THE UK HIGH STREET TAKES MORE FLAK BUT CONSUMER INTEREST IN CARS AND HOUSES INCREASES...
- It was all rather tricky again on the UK high street this week. Dixons Carphone said it was cutting 800 managers (Wednesday), WH Smith said it was cutting 10% of its staff (Thursday), William Hill is closing 119 stores (Thursday), River Island is considering a CVA (Thursday) and Pizza Express is also having problems as well (Wednesday). Interestingly, rival pizza purveyor Franco Manca is looking to expand (Friday). Fulham Shore owns Franco Manca and the Real Greek and its current top dog, David Page, is the one responsible for Pizza Express’ massive expansion in the 90s
- Given the ongoing carnage in the retail sector, it was interesting to see that retail landlord Hammerson is changing the way it charges rents (Friday). Like some other landlords, it is moving towards basing rents on tenants’ turnover rather than charging a flat fee every quarter no matter what
- I thought that it was interesting to note, on the consumer side of things, that there’s a lot of movement re the two main “big ticket” items that people buy in their lives – houses and cars. Purple Bricks said that it saw a major uplift in property listings (Tuesday) following Sunak’s raising of the stamp duty threshold and the SMMT said that new car registrations were up by 11% in July year-on-year (Thursday). Don’t get the Bolly out yet, though – we need to see those listings turning into sales and, with regard to cars, July and August are generally quiet months because many people wait for the new registration plate in September. This means that yearly comparisons can look overly generous – so this although this is good news, it’s still a bit early to start celebrating!

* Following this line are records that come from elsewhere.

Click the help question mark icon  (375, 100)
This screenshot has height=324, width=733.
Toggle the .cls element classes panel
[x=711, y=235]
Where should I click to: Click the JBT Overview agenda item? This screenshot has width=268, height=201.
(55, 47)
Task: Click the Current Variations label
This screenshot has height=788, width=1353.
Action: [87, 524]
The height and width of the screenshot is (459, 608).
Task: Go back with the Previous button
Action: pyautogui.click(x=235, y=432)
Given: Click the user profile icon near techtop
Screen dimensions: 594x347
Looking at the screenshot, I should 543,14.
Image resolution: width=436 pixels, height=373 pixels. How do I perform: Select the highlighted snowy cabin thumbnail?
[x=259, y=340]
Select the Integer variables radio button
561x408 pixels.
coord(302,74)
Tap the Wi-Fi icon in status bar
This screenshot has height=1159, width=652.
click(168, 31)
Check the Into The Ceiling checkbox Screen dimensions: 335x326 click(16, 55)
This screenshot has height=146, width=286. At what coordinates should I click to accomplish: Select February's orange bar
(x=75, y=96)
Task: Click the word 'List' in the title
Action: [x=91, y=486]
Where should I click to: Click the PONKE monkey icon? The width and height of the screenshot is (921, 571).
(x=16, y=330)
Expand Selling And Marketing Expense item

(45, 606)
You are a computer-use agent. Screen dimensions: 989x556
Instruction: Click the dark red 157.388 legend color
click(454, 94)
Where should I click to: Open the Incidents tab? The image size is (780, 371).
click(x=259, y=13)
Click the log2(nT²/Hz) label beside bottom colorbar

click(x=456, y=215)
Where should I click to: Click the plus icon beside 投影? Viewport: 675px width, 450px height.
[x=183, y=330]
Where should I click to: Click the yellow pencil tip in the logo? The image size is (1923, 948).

AND IN CORONATRENDS THIS WEEK...
I define coronatrends as trends of behaviour that stem from the outbreak of the coronavirus. This week, they have continued to evolve thus:
- AT HOME – it seems that we have been getting all crafty as Hobbycraft saw a 200% boost in online sales since the start of the pandemic (Monday) and we’ve also been watching loads of telly as Disney’s streaming service was about the only highlight in some dismal results (Wednesday). We’ve also been using our Switch consoles rather a lot as Nintendo’s profits surged by an astounding 541% (Friday), with online game downloads being a particular highlight
- AWAY FROM HOME – the recently-imposed travel restrictions/new quarantine requirements have meant that European travel has taken a battering, meaning that Hays Travel, the company that bought Thomas Cook travel shops last year, announced it was to cut 900 jobs (Tuesday), while Brits have been lapping up a bit of staycation action (Monday), according to new Visit Britain figures. Cruises have taken another blow as a number of passengers and crew contracted coronavirus on a ship (Tuesday) but EasyJet appears to be keen to increase the number of flights over the summer (Wednesday), presumably to service travellers who don’t mind a bit of lockdown at the end of their holiday
- AND THE COMPANY-OF-THE-WEEK-AWARD goes to Segro, the warehouse landlord! It’s interesting to see that the valuation of the humble landlord of warehouses is now 45% higher than the combined market cap of British Land and Land Securities (Thursday)!
AND IN UPDATES FOR WATSON'S YEARLY...
- Watson’s Yearly updates: watch this space!
This week, I quite liked the Japan’s sushi that’s actually cake fools the eyes, blows the mind, pleases the stomach (SoraNews24, Casey Baseel) story as well as the rather bizarre No escape from the terror with Japan’s new haunted Ferris wheel (SoraNews24, Casey Baseel). Not great if you are claustrophobic, I guess!